# Help Me Shine a Light on This Enwell



## soddruntlestuntle (Aug 3, 2022)

So I picked up this vintage Enwell light for my Corvette last week for cheap; and part of the reason it was so cheap was because it was missing not only it's secondary bulb, but also the socket.  There appear to be no identifying marks on the body, nor can I find any reference online.  Do any of you fine folks happen to know the approximate vintage of said light, where someone might find replacement parts for it, and also, how in hell does the battery (or batteries) fit?


----------



## Freqman1 (Aug 3, 2022)

Looks generator powered to me


----------



## WetDogGraphix (Aug 3, 2022)

Found this... External Battery or generator...

https://www.ebay.com/itm/275289313068?campid=5335809022
Also this....









						Vintage Enwell Deluxe Bike Generator Light Set - bicycle parts - by...
					

For sale is a Vintage Enwell Deluxe Bike Generator Light Set



					philadelphia.craigslist.org


----------



## soddruntlestuntle (Aug 3, 2022)

Freqman1 said:


> Looks generator powered to me



So that wire protruding from the case is for a generator, and not a ground wire for the battery.  Well, damn.


----------



## soddruntlestuntle (Aug 3, 2022)

WetDogGraphix said:


> Found this... External Battery or generator...
> 
> https://www.ebay.com/itm/275289313068?campid=5335809022
> Also this....
> ...



Thanks for this, sure like that light and generator set from Craigslist.


----------



## Andrew Gorman (Aug 3, 2022)

Put in an 12 volt LED bulb and  and run it off of a 9 volt battery inside the shell.  Works well and I've done it several times.  You can also add an LED flasher unit from AliExpress, which I've also done.


----------



## soddruntlestuntle (Aug 3, 2022)

Andrew Gorman said:


> Put in an 12 volt LED bulb and  and run it off of a 9 volt battery inside the shell.  Works well and I've done it several times.  You can also add an LED flasher unit from AliExpress, which I've also done.

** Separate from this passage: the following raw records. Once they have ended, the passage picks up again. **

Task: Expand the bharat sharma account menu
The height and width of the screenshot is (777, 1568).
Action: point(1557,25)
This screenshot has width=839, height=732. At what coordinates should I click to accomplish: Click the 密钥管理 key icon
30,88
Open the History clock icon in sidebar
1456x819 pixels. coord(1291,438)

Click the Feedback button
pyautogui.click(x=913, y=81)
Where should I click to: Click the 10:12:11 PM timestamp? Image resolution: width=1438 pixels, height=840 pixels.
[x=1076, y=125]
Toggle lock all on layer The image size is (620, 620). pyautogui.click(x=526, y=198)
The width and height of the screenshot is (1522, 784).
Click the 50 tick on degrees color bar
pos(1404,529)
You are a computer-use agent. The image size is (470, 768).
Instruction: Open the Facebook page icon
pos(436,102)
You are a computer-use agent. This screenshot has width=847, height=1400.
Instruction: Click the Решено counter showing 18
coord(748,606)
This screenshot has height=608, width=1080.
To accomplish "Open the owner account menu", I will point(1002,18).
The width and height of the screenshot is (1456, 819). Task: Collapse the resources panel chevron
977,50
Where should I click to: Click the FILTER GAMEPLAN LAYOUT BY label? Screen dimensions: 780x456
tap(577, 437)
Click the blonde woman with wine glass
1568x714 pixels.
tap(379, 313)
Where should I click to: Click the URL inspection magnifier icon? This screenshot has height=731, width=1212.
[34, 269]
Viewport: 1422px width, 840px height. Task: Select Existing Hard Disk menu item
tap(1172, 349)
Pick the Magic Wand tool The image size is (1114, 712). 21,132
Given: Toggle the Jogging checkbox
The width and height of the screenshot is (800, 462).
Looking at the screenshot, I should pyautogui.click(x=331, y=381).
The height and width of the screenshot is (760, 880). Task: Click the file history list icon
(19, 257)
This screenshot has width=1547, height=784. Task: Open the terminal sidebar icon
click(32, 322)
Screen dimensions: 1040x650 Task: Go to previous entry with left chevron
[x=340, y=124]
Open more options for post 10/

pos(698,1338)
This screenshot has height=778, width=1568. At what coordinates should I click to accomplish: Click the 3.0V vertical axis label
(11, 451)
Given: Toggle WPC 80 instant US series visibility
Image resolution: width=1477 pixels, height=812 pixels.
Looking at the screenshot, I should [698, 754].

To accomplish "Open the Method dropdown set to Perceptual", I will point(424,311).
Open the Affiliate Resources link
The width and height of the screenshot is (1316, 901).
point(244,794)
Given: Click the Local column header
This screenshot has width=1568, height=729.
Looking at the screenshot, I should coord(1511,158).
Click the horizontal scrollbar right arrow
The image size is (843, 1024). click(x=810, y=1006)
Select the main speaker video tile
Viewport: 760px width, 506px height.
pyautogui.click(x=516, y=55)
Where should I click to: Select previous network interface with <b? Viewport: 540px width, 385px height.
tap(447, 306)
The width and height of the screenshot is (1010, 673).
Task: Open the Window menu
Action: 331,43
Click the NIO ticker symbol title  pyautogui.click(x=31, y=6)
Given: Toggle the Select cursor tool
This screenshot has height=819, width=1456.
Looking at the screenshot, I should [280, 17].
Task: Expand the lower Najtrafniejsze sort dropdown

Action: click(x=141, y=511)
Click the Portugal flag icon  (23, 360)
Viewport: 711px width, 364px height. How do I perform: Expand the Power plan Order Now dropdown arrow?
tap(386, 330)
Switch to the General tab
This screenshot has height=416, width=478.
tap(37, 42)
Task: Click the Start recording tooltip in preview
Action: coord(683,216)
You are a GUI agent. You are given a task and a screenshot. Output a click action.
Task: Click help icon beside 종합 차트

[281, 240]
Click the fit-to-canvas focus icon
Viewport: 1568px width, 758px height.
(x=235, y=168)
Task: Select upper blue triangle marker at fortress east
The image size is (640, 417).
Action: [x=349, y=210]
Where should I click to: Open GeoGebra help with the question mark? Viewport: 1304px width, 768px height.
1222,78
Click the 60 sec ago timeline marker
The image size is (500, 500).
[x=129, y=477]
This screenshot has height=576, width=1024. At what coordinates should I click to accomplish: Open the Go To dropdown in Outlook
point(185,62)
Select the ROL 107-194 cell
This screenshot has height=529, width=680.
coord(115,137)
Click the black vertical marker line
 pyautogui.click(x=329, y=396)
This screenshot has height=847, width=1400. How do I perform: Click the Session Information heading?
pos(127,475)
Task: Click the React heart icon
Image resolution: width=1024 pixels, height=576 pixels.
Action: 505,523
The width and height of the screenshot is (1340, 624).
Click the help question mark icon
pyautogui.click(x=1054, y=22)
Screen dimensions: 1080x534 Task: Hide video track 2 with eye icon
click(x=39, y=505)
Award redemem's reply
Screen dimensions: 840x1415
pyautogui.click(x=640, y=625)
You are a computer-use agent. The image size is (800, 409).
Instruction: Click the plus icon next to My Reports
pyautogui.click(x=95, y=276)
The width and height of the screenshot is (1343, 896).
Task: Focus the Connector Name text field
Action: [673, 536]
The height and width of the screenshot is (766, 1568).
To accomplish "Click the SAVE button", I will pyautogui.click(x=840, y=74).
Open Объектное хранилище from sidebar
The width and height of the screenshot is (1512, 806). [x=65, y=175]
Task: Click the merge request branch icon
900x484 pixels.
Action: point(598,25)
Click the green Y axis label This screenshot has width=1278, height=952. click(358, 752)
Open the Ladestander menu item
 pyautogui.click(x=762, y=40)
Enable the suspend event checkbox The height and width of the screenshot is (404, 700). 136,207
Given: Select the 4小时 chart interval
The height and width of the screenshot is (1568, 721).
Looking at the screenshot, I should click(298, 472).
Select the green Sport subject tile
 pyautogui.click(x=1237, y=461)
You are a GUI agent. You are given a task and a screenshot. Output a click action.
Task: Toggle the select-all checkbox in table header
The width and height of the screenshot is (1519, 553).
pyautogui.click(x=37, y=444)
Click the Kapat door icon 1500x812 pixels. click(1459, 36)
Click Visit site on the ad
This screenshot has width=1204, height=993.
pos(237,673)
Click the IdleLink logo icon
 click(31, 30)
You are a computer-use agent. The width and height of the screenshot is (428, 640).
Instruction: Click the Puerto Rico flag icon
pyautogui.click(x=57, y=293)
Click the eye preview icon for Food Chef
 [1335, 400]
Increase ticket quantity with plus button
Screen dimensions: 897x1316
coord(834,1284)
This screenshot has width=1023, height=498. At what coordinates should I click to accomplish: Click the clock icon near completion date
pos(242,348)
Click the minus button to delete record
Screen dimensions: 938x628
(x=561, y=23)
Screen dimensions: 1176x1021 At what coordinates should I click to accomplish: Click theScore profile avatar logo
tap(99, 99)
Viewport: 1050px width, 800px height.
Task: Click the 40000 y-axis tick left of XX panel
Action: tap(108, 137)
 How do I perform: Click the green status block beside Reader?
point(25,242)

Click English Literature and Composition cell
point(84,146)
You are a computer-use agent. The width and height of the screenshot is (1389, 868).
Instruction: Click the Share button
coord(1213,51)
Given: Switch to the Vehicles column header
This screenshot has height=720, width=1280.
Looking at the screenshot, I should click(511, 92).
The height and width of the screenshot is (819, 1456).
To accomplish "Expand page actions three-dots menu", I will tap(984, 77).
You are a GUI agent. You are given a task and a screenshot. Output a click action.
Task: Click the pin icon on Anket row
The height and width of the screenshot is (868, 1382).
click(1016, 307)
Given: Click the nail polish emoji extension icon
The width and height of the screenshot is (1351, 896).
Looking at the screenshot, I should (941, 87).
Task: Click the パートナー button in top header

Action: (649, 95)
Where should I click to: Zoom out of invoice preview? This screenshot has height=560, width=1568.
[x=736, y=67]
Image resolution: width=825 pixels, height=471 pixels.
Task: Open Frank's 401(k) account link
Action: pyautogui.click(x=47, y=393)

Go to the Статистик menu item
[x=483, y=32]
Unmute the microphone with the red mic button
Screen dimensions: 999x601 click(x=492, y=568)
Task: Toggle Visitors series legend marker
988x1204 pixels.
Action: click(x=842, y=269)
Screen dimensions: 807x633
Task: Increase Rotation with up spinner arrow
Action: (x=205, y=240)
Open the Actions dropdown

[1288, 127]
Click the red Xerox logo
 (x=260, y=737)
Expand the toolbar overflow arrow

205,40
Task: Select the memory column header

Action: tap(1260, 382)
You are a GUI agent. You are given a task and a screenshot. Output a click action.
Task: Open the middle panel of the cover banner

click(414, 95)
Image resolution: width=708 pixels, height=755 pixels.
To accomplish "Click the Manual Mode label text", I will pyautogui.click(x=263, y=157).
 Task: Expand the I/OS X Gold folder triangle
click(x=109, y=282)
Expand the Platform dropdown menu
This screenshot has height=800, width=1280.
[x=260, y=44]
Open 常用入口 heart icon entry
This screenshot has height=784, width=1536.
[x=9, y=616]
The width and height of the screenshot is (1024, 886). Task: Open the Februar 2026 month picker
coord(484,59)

I'd like to try that, thanks; you think I'd be able to find instructions and/or a diagram for a conversion like that online?


----------



## soddruntlestuntle (Aug 3, 2022)

soddruntlestuntle said:


> I'd like to try that, thanks; you think I'd be able to find instructions and/or a diagram for a conversion like that online?



I guess I could just do a Google, couldn't I.


----------



## Andrew Gorman (Aug 3, 2022)

It's really simple- use a new two wire socket, run the wiring through the original switch (if it still works) and you are there.  the original system used the bike frame for the ground connection so you have to isolate that.


----------



## soddruntlestuntle (Aug 3, 2022)

> It's really simple-




Oh, you've not seen me working with electricity.  Let's just say we have a love/hate relationship.


----------



## WetDogGraphix (Aug 3, 2022)

Andrew Gorman said:


> Put in an 12 volt LED bulb and  and run it off of a 9 volt battery inside the shell.  Works well and I've done it several times.  You can also add an LED flasher unit from AliExpress, which I've also done.






soddruntlestuntle said:


> I guess I could just do a Google, couldn't I.






Andrew Gorman said:


> It's really simple- use a new two wire socket, run the wiring through the original switch (if it still works) and you are there.  the original system used the bike frame for the ground connection so you have to isolate that.



I bought these for a similar project I'm working on....

9 V Battery Clip Connector


----------



## Andrew Gorman (Aug 3, 2022)

I used cheapies from AliExpress. Bayonet bulb sockets with pigtails, flasher unit, multi-LED bulbs and a USAF surplus toggle switch from sciplus.com .And now I can't find the flasher units... You have to set the blink rate up by pressing some buttons on the tiny, flexible 2"X 3/8" plastic covered controller before screwing the lamp together, but the end result is pretty slick and a lot safer than a wan generator bulb that burns out when you hit 20MPH. It would be nice to change the blink rate from outside the light shell but I haven't figured out a mechanical way to do that. An Arduino circuit and a USB port could do that, but you'd have to plug your iPhone into it.  A teenager could design the circuit in their sleep.


----------



## rustystone2112 (Aug 3, 2022)

soddruntlestuntle said:


> I'd like to try that, thanks; you think I'd be able to find instructions and/or a diagram for a conversion like that online?


----------



## soddruntlestuntle (Aug 3, 2022)

rustystone2112 said:


> View attachment 1674286



Now THAT'S a schematic I can understand.  Thanks!


----------



## rustystone2112 (Aug 3, 2022)

soddruntlestuntle said:


> Now THAT'S a schematic I can understand.  Thanks!



If you use an LED most of them have a reverse polarity and that means  the positive and negative are reversed so the wires need to be reversed at the bulb


----------